Eye contact

After the rousing success of a week previously, I went down to Jordan Lake to see if I could accomplish more of the same, and test out another slight change to my shooting habits. But for reasons unknown, activity among any of the bird species was supremely lacking; two osprey (Pandion haliaetus) performed lazy and distant passes over the lake but neglected to dive for anything, and an even-more-distant eagle cruised straight through without even a faint bank to add better framing opportunities. Last week I was sure that the young had hatched; this week that surety has faltered quite a bit. Nothing seemed significantly different, but the behavior of the birds certainly was.

One thing missing last week was activity in the one osprey nest nearby that I’ve been keeping an eye on, and I was suspicious that it was unoccupied, despite earlier indications. No one could be seen in the vicinity, and no one brought fish by. This week, however, I heard osprey calls from that general direction while no one was visible, and I fired off a few frames for closer examination.

osprey Pandion haliaetus nest showing no signs of occupancy
I could see nothing in the viewfinder, which was considerably more distant than this crop, and no protective male seemed to be in evidence, but someone was calling; the screening pine needles don’t help anything. Eventually, I gave up on the location and decided to try another, see if there was more activity there and if perhaps the woodpeckers were nesting. On the way out, however, I took a small side hike to the spot where the nest could be seen from underneath. That was a bit more productive.

osprey Pandion haliaetus on nest glaring at photographer while calling
She was still calling, which at this distance was almost enough to confirm the direction (it still could have been in a nearby tree,) and favored me with some eye contact as I fired off a few frames, though she also looked around a bit too. No other bird was in evidence, so I don’t get the impression this was territorial calling – perhaps she was reminding hubby that it was time to eat.
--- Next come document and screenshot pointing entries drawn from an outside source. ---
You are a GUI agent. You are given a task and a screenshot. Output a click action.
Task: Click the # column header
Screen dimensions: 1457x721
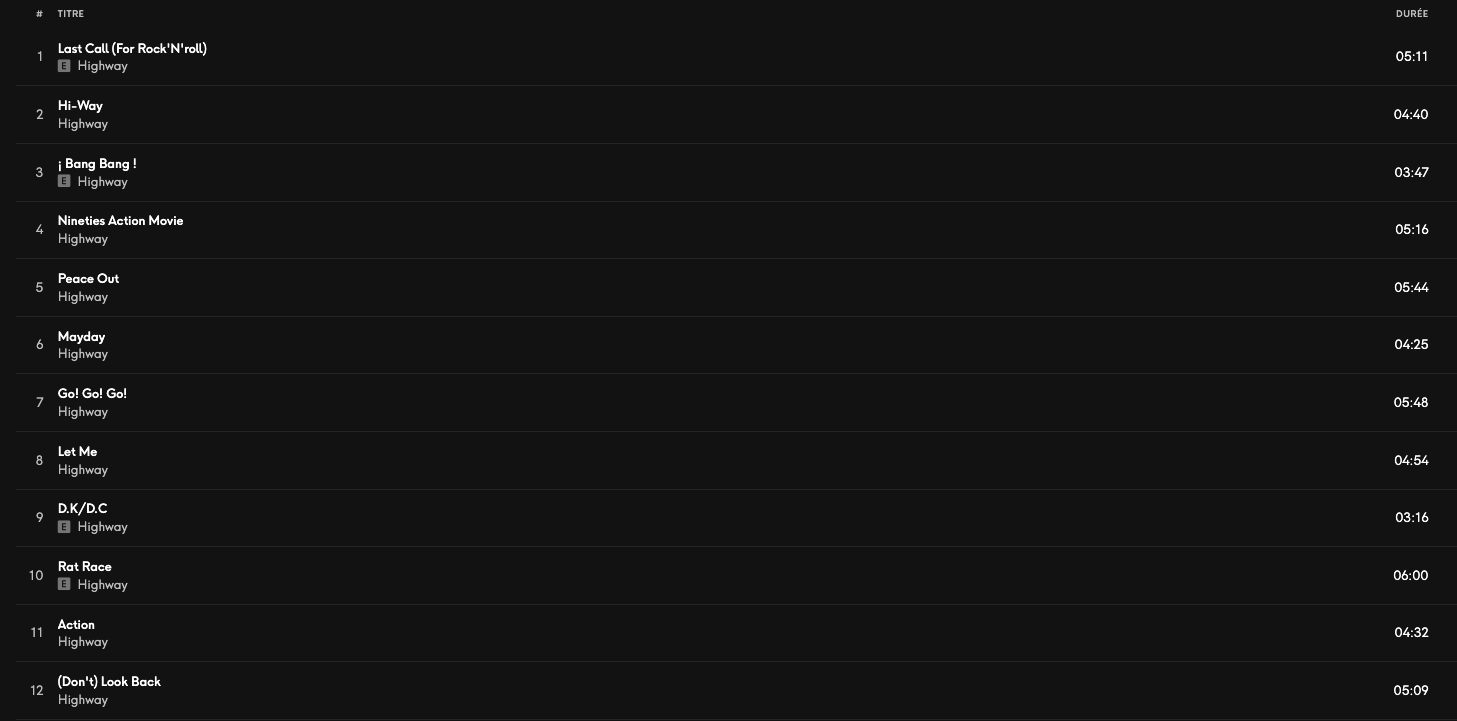click(x=39, y=14)
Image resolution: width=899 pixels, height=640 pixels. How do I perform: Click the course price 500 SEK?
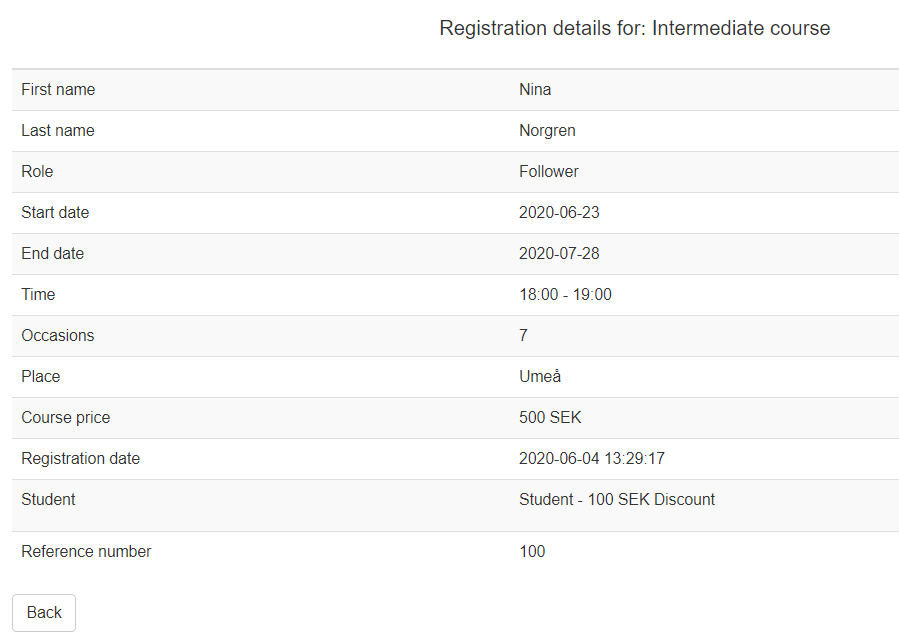(550, 418)
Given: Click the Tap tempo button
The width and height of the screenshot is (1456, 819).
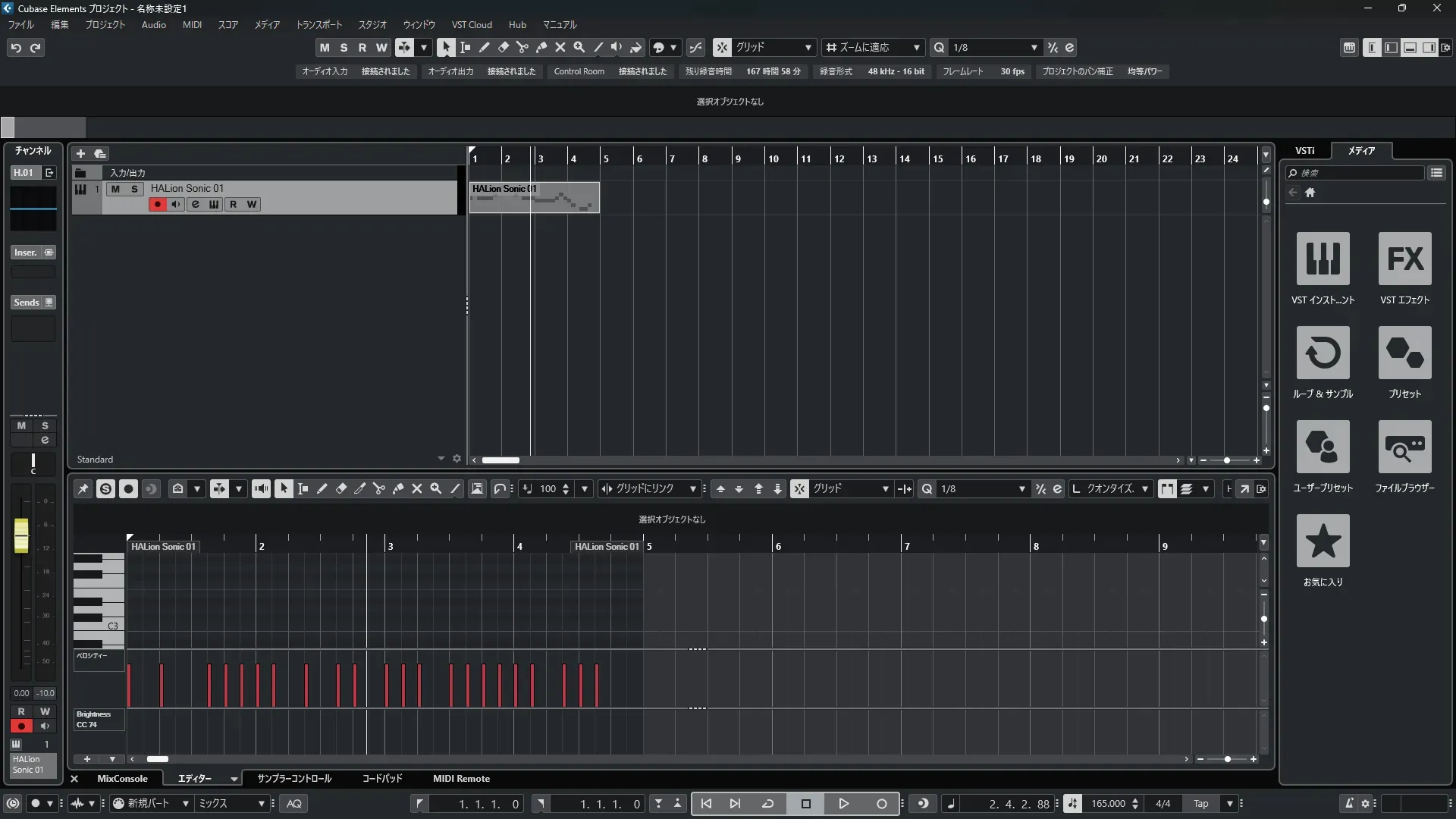Looking at the screenshot, I should [1200, 804].
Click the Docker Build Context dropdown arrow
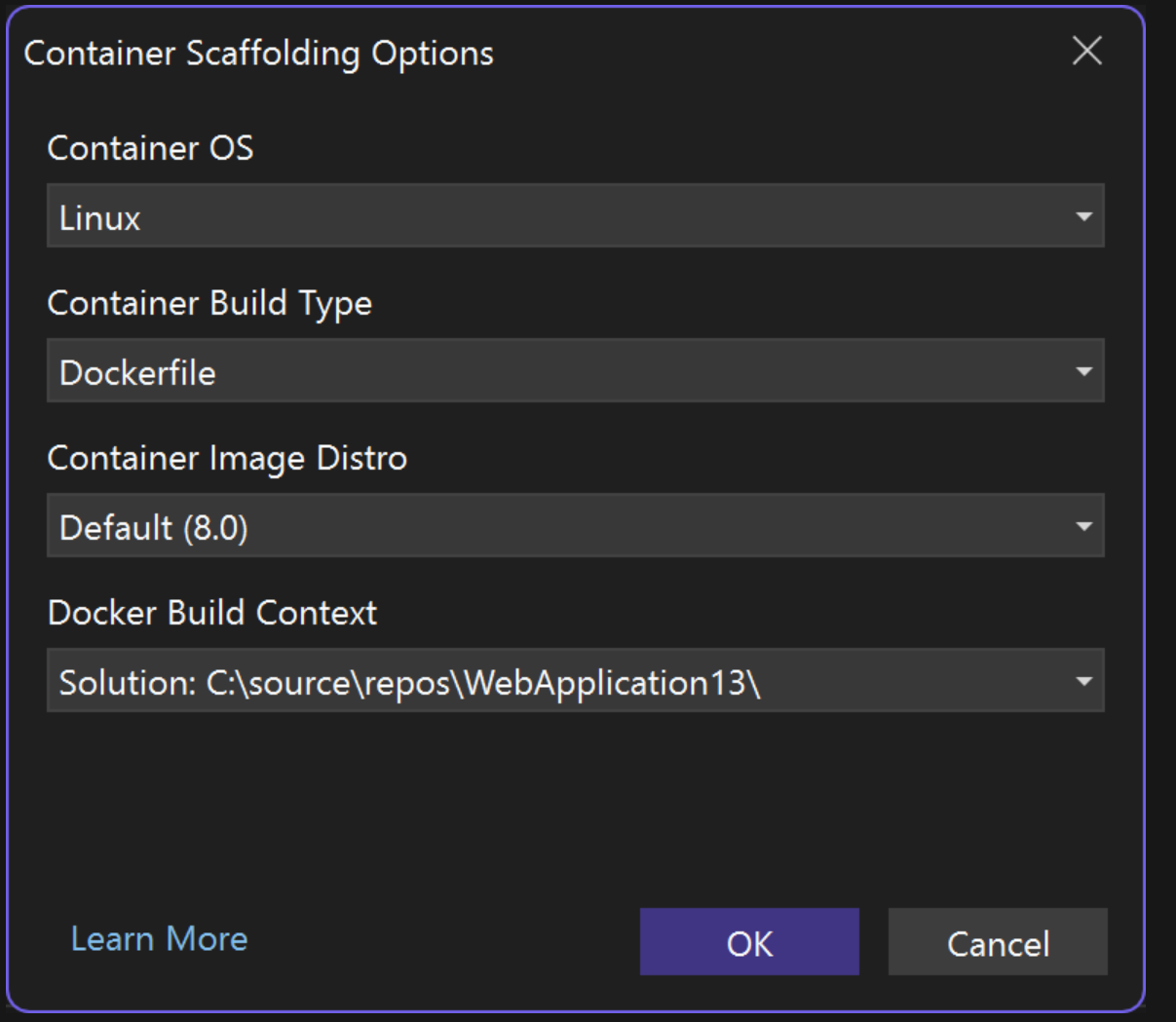Image resolution: width=1176 pixels, height=1022 pixels. (x=1083, y=681)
But I also know that the osprey are acutely aware of me when I’m at this vantage, so I only do brief checks.

At another one of my regular haunts, a black vulture (Coragyps atratus) was sunning itself atop a light pole, self-consciously closing its wings as I drew within view. Not quite spooked enough to take flight, it was certainly wary of my presence.

black vulture Coragyps atratus eyeing photographer warily
Because birds have a very wide field of view, I rarely get such dead-on (sorry) perspectives; they can often be looking right at the camera while still providing a profile view, and it’s just our eyes-front bias that makes us believe only now is this one making eye contact. But I heard you asking for a detailed vulture head shot, and I obliged.

Really, there was very little activity anywhere, including the woodpeckers – not a sign or a sound from any. I soon gave up on the day, but not before finding a Carolina wren (Thryothorus ludovicianus) checking out an inviting hollow tree.

Carolina wren Thryothorus ludovicianus apparently looking directly at photographer
I have over a dozen frames as this one called and twitched about as they do, but it was the straight-on views of the other birds that made me check carefully to see if I had one for this guy too; at least I got that out of the day.